[DATA EXTRACT start]

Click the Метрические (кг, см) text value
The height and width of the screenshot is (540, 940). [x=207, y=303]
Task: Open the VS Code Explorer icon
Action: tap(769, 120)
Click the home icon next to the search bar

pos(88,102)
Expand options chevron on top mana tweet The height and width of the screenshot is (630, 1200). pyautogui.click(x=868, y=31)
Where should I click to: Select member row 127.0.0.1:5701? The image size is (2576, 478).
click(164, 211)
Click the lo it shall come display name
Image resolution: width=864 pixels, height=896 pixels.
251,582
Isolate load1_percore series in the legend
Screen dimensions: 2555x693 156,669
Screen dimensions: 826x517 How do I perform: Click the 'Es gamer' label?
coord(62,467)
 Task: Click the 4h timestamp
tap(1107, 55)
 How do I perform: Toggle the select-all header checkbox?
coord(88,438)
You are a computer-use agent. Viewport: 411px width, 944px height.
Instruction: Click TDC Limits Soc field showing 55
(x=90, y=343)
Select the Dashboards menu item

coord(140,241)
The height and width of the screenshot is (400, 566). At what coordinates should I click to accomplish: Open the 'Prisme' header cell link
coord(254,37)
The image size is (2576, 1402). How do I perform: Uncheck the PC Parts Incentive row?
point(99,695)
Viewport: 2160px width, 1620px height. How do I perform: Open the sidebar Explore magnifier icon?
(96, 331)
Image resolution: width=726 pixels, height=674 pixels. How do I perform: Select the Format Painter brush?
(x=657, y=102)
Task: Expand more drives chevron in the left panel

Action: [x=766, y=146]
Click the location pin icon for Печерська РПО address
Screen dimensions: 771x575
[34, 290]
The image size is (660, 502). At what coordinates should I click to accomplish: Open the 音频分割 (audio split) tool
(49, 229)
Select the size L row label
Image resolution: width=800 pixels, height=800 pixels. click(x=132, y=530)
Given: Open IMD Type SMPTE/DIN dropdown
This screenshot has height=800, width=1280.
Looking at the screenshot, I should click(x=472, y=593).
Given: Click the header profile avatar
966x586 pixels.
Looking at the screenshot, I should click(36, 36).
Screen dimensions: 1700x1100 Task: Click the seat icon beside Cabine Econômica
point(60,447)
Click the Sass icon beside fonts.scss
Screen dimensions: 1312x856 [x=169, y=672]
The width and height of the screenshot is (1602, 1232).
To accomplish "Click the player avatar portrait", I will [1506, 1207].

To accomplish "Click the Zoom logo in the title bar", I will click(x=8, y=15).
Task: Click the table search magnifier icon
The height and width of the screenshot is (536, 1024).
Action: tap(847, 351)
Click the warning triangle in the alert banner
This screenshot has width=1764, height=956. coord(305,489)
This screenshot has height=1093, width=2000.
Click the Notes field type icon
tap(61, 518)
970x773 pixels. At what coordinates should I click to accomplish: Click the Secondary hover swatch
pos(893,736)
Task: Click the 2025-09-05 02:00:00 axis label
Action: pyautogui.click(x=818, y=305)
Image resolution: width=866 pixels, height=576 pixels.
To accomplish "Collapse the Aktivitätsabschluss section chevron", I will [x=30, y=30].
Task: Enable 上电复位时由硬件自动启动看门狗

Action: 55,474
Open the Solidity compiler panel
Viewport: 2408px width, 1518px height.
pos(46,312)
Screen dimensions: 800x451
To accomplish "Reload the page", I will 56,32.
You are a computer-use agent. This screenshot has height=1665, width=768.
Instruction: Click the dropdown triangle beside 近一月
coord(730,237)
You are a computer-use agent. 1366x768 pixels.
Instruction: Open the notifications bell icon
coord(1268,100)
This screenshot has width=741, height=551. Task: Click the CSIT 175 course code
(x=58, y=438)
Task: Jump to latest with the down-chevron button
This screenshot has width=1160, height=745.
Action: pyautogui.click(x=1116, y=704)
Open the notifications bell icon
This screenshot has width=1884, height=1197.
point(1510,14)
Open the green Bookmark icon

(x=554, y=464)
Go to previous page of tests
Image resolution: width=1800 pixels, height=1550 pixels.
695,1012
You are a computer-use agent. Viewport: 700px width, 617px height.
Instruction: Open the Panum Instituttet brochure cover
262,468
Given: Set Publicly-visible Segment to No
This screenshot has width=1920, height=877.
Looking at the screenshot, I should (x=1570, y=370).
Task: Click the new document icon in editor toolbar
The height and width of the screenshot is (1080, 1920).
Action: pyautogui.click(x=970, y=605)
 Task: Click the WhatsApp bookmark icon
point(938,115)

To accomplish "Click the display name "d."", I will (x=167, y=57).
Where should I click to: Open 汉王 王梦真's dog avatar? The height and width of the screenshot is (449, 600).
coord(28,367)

[DATA EXTRACT end]

## EXERCISE AIM
Recast the records above as a numbered list, leaving out the blank lines.

## WRITTEN RESPONSE
1. Click the Метрические (кг, см) text value
2. The height and width of the screenshot is (540, 940). [x=207, y=303]
3. Task: Open the VS Code Explorer icon
4. Action: tap(769, 120)
5. Click the home icon next to the search bar
6. pos(88,102)
7. Expand options chevron on top mana tweet The height and width of the screenshot is (630, 1200). pyautogui.click(x=868, y=31)
8. Where should I click to: Select member row 127.0.0.1:5701? The image size is (2576, 478).
9. click(164, 211)
10. Click the lo it shall come display name
11. Image resolution: width=864 pixels, height=896 pixels.
12. 251,582
13. Isolate load1_percore series in the legend
14. Screen dimensions: 2555x693 156,669
15. Screen dimensions: 826x517 How do I perform: Click the 'Es gamer' label?
16. coord(62,467)
17.  Task: Click the 4h timestamp
18. tap(1107, 55)
19.  How do I perform: Toggle the select-all header checkbox?
20. coord(88,438)
21. You are a computer-use agent. Viewport: 411px width, 944px height.
22. Instruction: Click TDC Limits Soc field showing 55
23. (x=90, y=343)
24. Select the Dashboards menu item
25. coord(140,241)
26. The height and width of the screenshot is (400, 566). At what coordinates should I click to accomplish: Open the 'Prisme' header cell link
27. coord(254,37)
28. The image size is (2576, 1402). How do I perform: Uncheck the PC Parts Incentive row?
29. point(99,695)
30. Viewport: 2160px width, 1620px height. How do I perform: Open the sidebar Explore magnifier icon?
31. (96, 331)
32. Image resolution: width=726 pixels, height=674 pixels. How do I perform: Select the Format Painter brush?
33. (x=657, y=102)
34. Task: Expand more drives chevron in the left panel
35. Action: [x=766, y=146]
36. Click the location pin icon for Печерська РПО address
37. Screen dimensions: 771x575
38. [34, 290]
39. The image size is (660, 502). At what coordinates should I click to accomplish: Open the 音频分割 (audio split) tool
40. (49, 229)
41. Select the size L row label
42. Image resolution: width=800 pixels, height=800 pixels. click(x=132, y=530)
43. Given: Open IMD Type SMPTE/DIN dropdown
44. This screenshot has height=800, width=1280.
45. Looking at the screenshot, I should click(x=472, y=593).
46. Given: Click the header profile avatar
47. 966x586 pixels.
48. Looking at the screenshot, I should click(36, 36).
49. Screen dimensions: 1700x1100 Task: Click the seat icon beside Cabine Econômica
50. point(60,447)
51. Click the Sass icon beside fonts.scss
52. Screen dimensions: 1312x856 [x=169, y=672]
53. The width and height of the screenshot is (1602, 1232).
54. To accomplish "Click the player avatar portrait", I will [1506, 1207].
55. To accomplish "Click the Zoom logo in the title bar", I will click(x=8, y=15).
56. Task: Click the table search magnifier icon
57. The height and width of the screenshot is (536, 1024).
58. Action: tap(847, 351)
59. Click the warning triangle in the alert banner
60. This screenshot has width=1764, height=956. coord(305,489)
61. This screenshot has height=1093, width=2000.
62. Click the Notes field type icon
63. tap(61, 518)
64. 970x773 pixels. At what coordinates should I click to accomplish: Click the Secondary hover swatch
65. pos(893,736)
66. Task: Click the 2025-09-05 02:00:00 axis label
67. Action: pyautogui.click(x=818, y=305)
68. Image resolution: width=866 pixels, height=576 pixels.
69. To accomplish "Collapse the Aktivitätsabschluss section chevron", I will [x=30, y=30].
70. Task: Enable 上电复位时由硬件自动启动看门狗
71. Action: 55,474
72. Open the Solidity compiler panel
73. Viewport: 2408px width, 1518px height.
74. pos(46,312)
75. Screen dimensions: 800x451
76. To accomplish "Reload the page", I will 56,32.
77. You are a computer-use agent. This screenshot has height=1665, width=768.
78. Instruction: Click the dropdown triangle beside 近一月
79. coord(730,237)
80. You are a computer-use agent. 1366x768 pixels.
81. Instruction: Open the notifications bell icon
82. coord(1268,100)
83. This screenshot has width=741, height=551. Task: Click the CSIT 175 course code
84. (x=58, y=438)
85. Task: Jump to latest with the down-chevron button
86. This screenshot has width=1160, height=745.
87. Action: pyautogui.click(x=1116, y=704)
88. Open the notifications bell icon
89. This screenshot has width=1884, height=1197.
90. point(1510,14)
91. Open the green Bookmark icon
92. (x=554, y=464)
93. Go to previous page of tests
94. Image resolution: width=1800 pixels, height=1550 pixels.
95. 695,1012
96. You are a computer-use agent. Viewport: 700px width, 617px height.
97. Instruction: Open the Panum Instituttet brochure cover
98. 262,468
99. Given: Set Publicly-visible Segment to No
100. This screenshot has width=1920, height=877.
101. Looking at the screenshot, I should (x=1570, y=370).
102. Task: Click the new document icon in editor toolbar
103. The height and width of the screenshot is (1080, 1920).
104. Action: pyautogui.click(x=970, y=605)
105.  Task: Click the WhatsApp bookmark icon
106. point(938,115)
107. To accomplish "Click the display name "d."", I will (x=167, y=57).
108. Where should I click to: Open 汉王 王梦真's dog avatar? The height and width of the screenshot is (449, 600).
109. coord(28,367)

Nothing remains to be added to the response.